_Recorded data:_

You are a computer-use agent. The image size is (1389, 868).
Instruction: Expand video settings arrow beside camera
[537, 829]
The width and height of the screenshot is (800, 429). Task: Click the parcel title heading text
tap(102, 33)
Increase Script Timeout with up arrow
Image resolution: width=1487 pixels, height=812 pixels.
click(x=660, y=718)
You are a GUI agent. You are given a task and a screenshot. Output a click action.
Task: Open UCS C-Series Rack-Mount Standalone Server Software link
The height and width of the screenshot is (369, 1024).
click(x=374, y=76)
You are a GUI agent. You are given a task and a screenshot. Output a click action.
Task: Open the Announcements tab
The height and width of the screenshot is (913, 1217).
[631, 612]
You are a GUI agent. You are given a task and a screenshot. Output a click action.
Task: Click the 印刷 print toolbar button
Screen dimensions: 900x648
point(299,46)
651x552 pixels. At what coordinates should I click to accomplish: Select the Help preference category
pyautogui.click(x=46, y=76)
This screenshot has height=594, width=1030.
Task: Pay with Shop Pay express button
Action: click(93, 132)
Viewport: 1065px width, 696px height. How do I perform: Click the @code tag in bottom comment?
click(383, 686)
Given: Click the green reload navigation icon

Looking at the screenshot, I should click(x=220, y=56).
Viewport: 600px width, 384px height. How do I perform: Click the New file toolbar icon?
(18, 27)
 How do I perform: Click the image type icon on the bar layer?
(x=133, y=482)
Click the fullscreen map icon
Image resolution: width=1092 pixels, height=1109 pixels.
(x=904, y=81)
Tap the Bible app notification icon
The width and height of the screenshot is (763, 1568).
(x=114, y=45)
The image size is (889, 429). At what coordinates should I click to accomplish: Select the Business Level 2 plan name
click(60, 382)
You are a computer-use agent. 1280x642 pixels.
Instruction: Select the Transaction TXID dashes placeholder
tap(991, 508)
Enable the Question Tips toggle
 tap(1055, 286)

_The task:_ Go through the entries above and report each line with the string "computer" in it.

_Solution for this problem:_
You are a computer-use agent. The image size is (1389, 868).
You are a computer-use agent. 1280x642 pixels.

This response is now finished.